━━━ Input records
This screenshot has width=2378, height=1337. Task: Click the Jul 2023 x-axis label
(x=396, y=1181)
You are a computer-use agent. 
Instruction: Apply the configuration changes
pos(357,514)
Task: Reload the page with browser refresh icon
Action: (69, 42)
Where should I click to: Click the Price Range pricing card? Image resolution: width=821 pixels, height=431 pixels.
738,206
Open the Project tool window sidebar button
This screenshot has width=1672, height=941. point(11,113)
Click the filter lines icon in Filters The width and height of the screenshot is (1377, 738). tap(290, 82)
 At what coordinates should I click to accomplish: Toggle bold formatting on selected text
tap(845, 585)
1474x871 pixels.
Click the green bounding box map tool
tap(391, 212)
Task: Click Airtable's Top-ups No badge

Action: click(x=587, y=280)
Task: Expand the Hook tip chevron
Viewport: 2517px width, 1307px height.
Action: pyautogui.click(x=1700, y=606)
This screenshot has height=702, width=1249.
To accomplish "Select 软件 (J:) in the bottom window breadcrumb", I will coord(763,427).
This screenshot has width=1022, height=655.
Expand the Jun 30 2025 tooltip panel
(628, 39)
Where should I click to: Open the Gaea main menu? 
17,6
━━━━━━
▶ **Exercise aim**
Return every entry verbatim.

▶ **Output for this exercise**
This screenshot has width=2378, height=1337. Task: Click the Jul 2023 x-axis label
(x=396, y=1181)
You are a computer-use agent. 
Instruction: Apply the configuration changes
pos(357,514)
Task: Reload the page with browser refresh icon
Action: (69, 42)
Where should I click to: Click the Price Range pricing card? Image resolution: width=821 pixels, height=431 pixels.
738,206
Open the Project tool window sidebar button
This screenshot has width=1672, height=941. point(11,113)
Click the filter lines icon in Filters The width and height of the screenshot is (1377, 738). tap(290, 82)
 At what coordinates should I click to accomplish: Toggle bold formatting on selected text
tap(845, 585)
1474x871 pixels.
Click the green bounding box map tool
tap(391, 212)
Task: Click Airtable's Top-ups No badge

Action: click(x=587, y=280)
Task: Expand the Hook tip chevron
Viewport: 2517px width, 1307px height.
Action: pyautogui.click(x=1700, y=606)
This screenshot has height=702, width=1249.
To accomplish "Select 软件 (J:) in the bottom window breadcrumb", I will coord(763,427).
This screenshot has width=1022, height=655.
Expand the Jun 30 2025 tooltip panel
(628, 39)
Where should I click to: Open the Gaea main menu? 
17,6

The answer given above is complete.